> Work item: Output an exact reproduction of the data.
+ + + + +
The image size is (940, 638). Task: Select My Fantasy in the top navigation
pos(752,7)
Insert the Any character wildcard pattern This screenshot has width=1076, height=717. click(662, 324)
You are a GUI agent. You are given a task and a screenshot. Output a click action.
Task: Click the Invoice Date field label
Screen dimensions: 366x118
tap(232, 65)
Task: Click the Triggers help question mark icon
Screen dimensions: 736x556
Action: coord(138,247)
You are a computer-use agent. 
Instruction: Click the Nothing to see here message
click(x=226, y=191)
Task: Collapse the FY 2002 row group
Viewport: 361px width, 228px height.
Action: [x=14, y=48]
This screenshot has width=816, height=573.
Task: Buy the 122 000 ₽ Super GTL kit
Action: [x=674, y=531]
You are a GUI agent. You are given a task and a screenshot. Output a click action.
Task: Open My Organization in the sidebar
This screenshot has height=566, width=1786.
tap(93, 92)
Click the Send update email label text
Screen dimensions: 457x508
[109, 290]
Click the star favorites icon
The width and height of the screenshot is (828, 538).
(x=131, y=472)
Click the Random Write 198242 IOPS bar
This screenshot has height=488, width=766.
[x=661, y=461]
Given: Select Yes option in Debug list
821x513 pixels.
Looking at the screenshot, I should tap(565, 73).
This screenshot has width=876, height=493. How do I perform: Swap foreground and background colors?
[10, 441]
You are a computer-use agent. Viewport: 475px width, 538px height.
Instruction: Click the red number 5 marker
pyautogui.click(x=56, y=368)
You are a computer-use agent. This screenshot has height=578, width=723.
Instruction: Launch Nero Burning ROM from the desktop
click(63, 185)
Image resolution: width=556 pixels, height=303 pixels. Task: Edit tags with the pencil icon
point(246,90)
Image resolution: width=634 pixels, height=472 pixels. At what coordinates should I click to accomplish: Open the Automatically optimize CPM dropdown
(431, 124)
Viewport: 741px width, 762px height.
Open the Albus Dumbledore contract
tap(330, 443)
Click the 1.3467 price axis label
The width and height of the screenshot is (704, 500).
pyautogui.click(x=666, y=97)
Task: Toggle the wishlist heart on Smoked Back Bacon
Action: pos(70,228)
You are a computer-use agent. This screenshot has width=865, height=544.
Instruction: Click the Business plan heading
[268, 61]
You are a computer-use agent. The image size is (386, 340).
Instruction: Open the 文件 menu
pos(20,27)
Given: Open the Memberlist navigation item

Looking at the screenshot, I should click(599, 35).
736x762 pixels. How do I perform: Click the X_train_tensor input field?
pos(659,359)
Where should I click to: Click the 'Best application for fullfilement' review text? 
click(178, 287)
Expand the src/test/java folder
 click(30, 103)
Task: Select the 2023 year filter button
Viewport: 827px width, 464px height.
+ + + + +
> Answer below:
The image size is (940, 638). Task: Select My Fantasy in the top navigation
pos(752,7)
Insert the Any character wildcard pattern This screenshot has width=1076, height=717. click(662, 324)
You are a GUI agent. You are given a task and a screenshot. Output a click action.
Task: Click the Invoice Date field label
Screen dimensions: 366x118
tap(232, 65)
Task: Click the Triggers help question mark icon
Screen dimensions: 736x556
Action: coord(138,247)
You are a computer-use agent. 
Instruction: Click the Nothing to see here message
click(x=226, y=191)
Task: Collapse the FY 2002 row group
Viewport: 361px width, 228px height.
Action: [x=14, y=48]
This screenshot has width=816, height=573.
Task: Buy the 122 000 ₽ Super GTL kit
Action: [x=674, y=531]
You are a GUI agent. You are given a task and a screenshot. Output a click action.
Task: Open My Organization in the sidebar
This screenshot has height=566, width=1786.
tap(93, 92)
Click the Send update email label text
Screen dimensions: 457x508
[109, 290]
Click the star favorites icon
The width and height of the screenshot is (828, 538).
(x=131, y=472)
Click the Random Write 198242 IOPS bar
This screenshot has height=488, width=766.
[x=661, y=461]
Given: Select Yes option in Debug list
821x513 pixels.
Looking at the screenshot, I should tap(565, 73).
This screenshot has width=876, height=493. How do I perform: Swap foreground and background colors?
[10, 441]
You are a computer-use agent. Viewport: 475px width, 538px height.
Instruction: Click the red number 5 marker
pyautogui.click(x=56, y=368)
You are a computer-use agent. This screenshot has height=578, width=723.
Instruction: Launch Nero Burning ROM from the desktop
click(63, 185)
Image resolution: width=556 pixels, height=303 pixels. Task: Edit tags with the pencil icon
point(246,90)
Image resolution: width=634 pixels, height=472 pixels. At what coordinates should I click to accomplish: Open the Automatically optimize CPM dropdown
(431, 124)
Viewport: 741px width, 762px height.
Open the Albus Dumbledore contract
tap(330, 443)
Click the 1.3467 price axis label
The width and height of the screenshot is (704, 500).
pyautogui.click(x=666, y=97)
Task: Toggle the wishlist heart on Smoked Back Bacon
Action: pos(70,228)
You are a computer-use agent. This screenshot has width=865, height=544.
Instruction: Click the Business plan heading
[268, 61]
You are a computer-use agent. The image size is (386, 340).
Instruction: Open the 文件 menu
pos(20,27)
Given: Open the Memberlist navigation item

Looking at the screenshot, I should click(599, 35).
736x762 pixels. How do I perform: Click the X_train_tensor input field?
pos(659,359)
Where should I click to: Click the 'Best application for fullfilement' review text? 
click(178, 287)
Expand the src/test/java folder
 click(30, 103)
Task: Select the 2023 year filter button
Viewport: 827px width, 464px height.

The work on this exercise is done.